**Data for analysis**
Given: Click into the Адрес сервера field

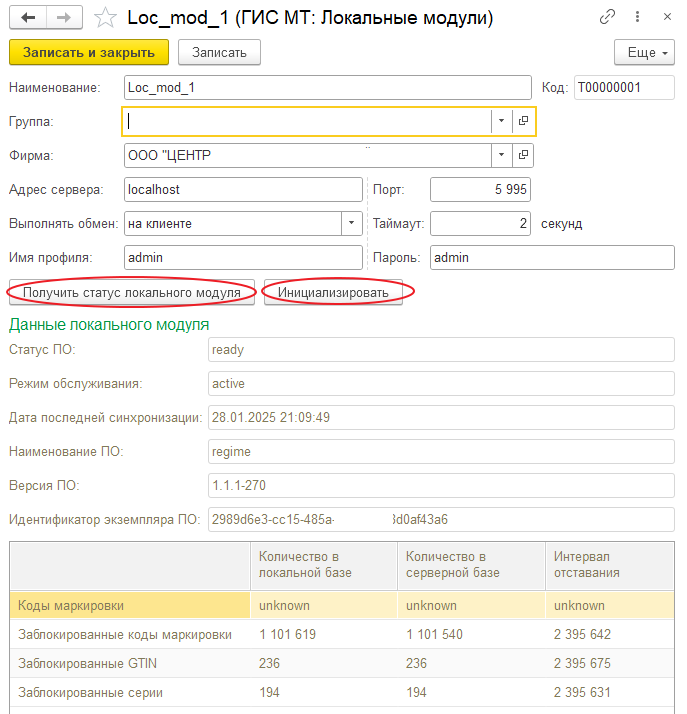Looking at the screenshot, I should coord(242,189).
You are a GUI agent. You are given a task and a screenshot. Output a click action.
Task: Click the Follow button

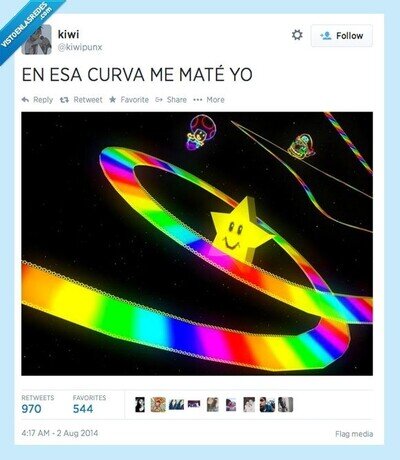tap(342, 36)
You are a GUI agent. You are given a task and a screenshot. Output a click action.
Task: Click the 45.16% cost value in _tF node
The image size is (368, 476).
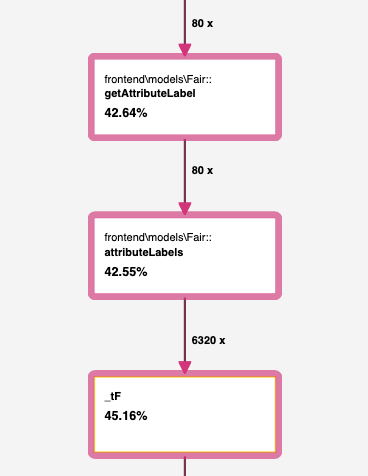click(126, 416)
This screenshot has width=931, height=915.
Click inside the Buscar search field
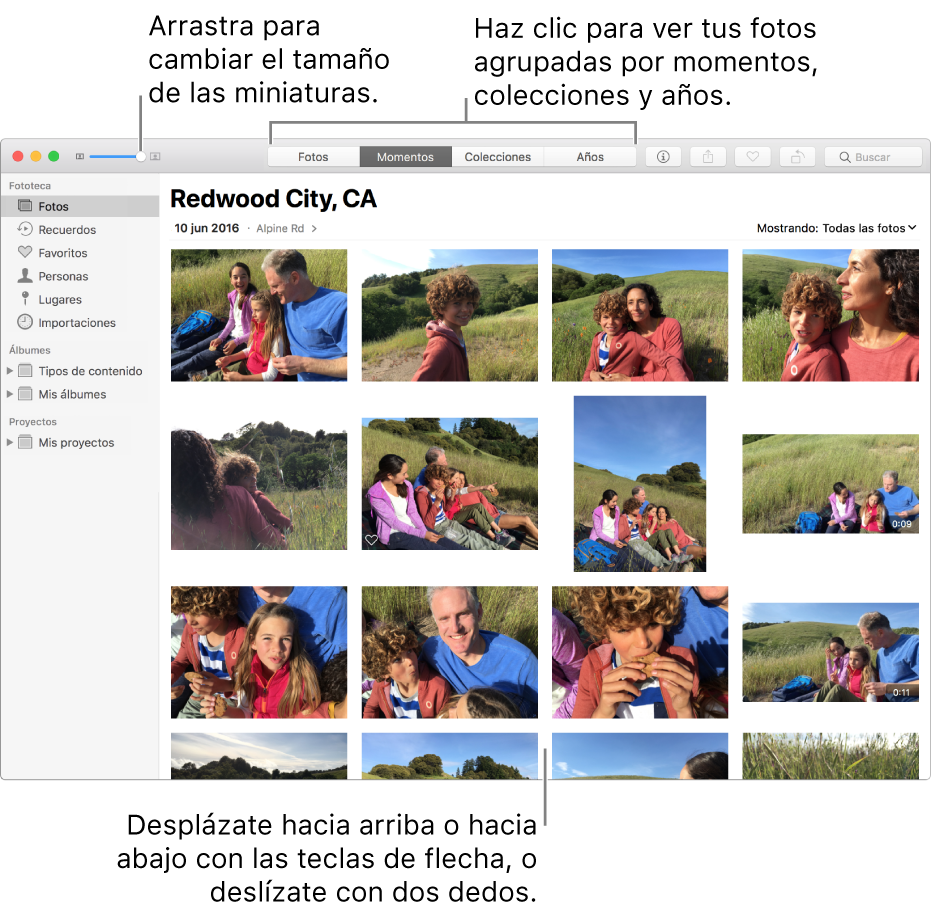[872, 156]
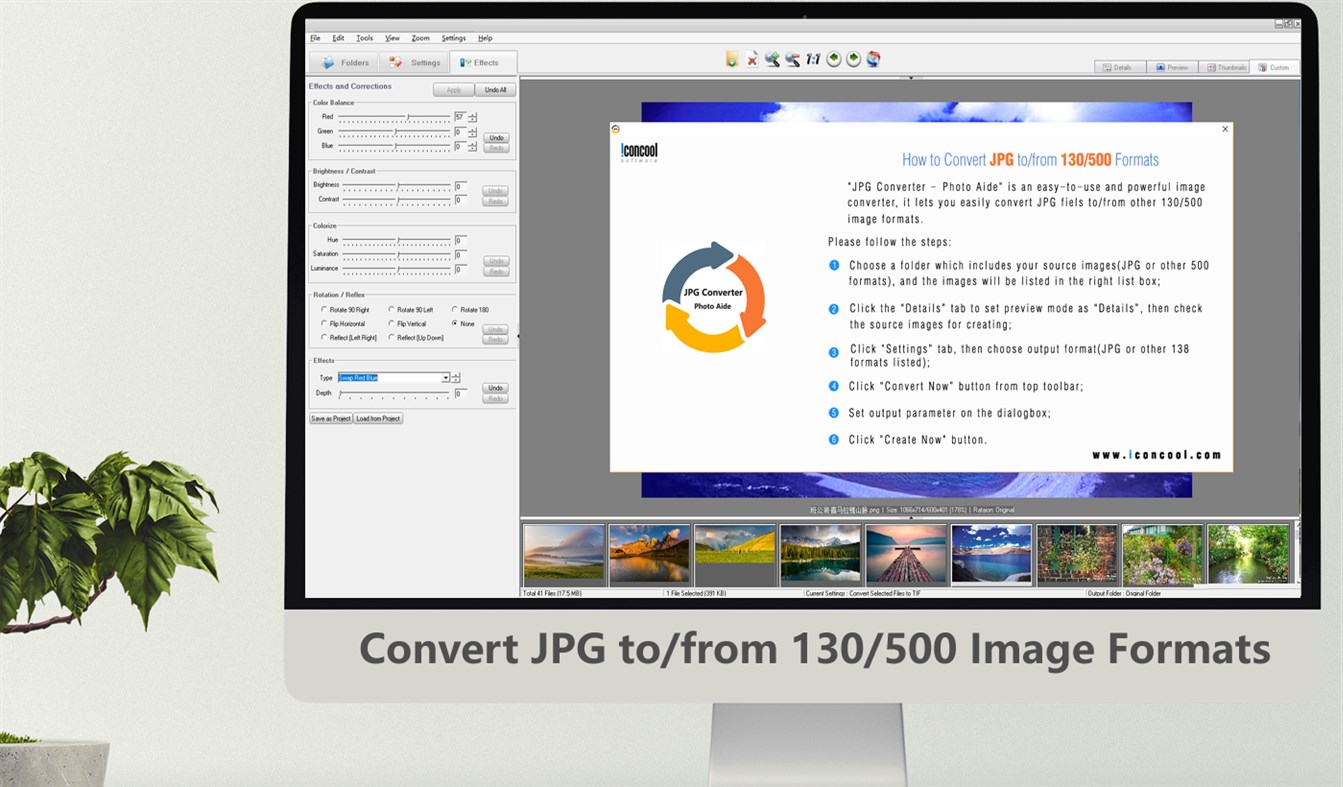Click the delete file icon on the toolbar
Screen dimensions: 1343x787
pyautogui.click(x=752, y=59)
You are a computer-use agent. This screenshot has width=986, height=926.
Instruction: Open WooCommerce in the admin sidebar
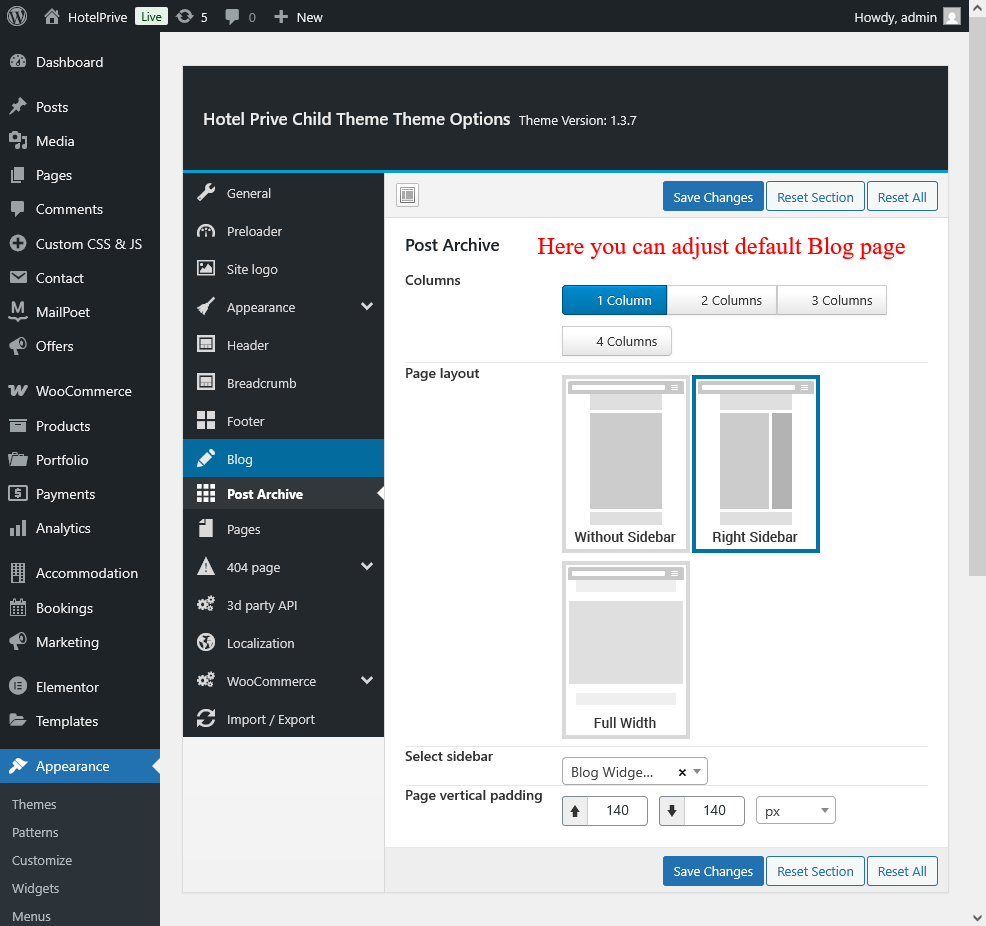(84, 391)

* * *

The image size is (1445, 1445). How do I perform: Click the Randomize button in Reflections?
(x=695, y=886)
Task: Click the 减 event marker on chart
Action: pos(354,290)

--

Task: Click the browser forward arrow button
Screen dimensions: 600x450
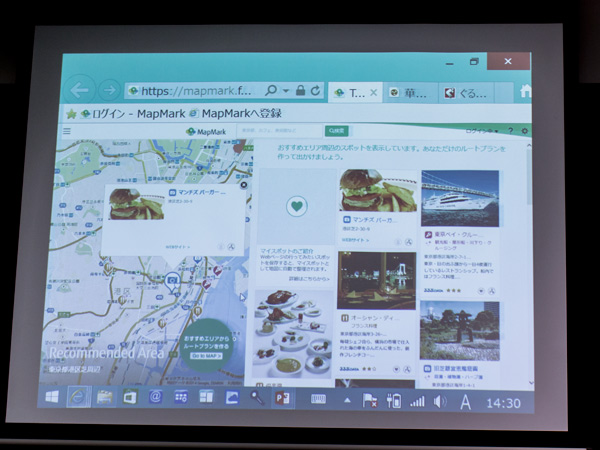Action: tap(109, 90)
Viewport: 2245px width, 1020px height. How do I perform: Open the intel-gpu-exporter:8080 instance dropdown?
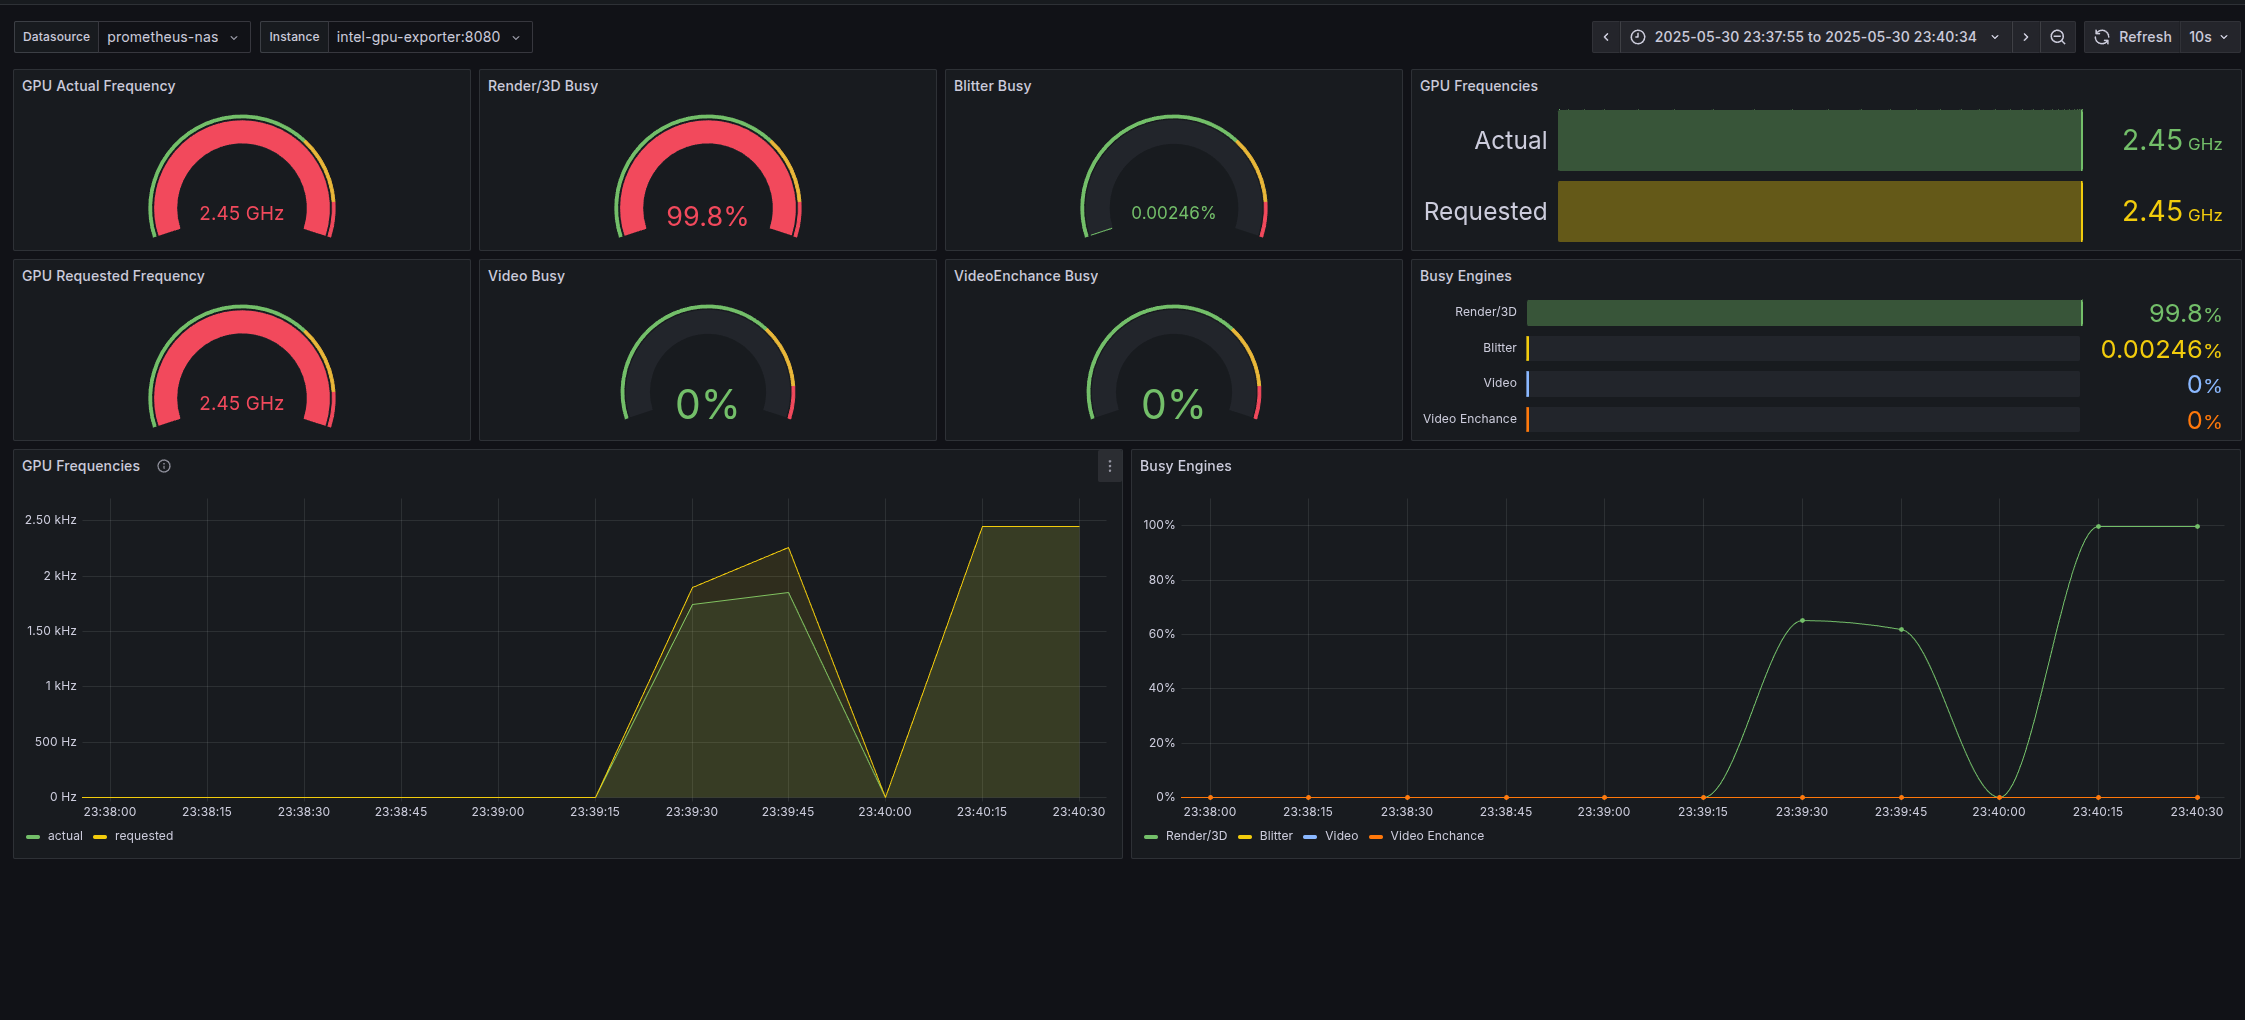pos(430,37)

**Task directions**
From the records above, quote word for word only the lines beginning at the line that has "This screenshot has width=931, height=915." and stopping after the line that has "You are a computer-use". Omit the pictures.

**Response area**
This screenshot has width=931, height=915.
Click inside the Buscar search field
[872, 156]
Click the delete file icon on the toolbar
Screen dimensions: 1343x787
pyautogui.click(x=752, y=59)
You are a computer-use agent. This screenshot has width=986, height=926.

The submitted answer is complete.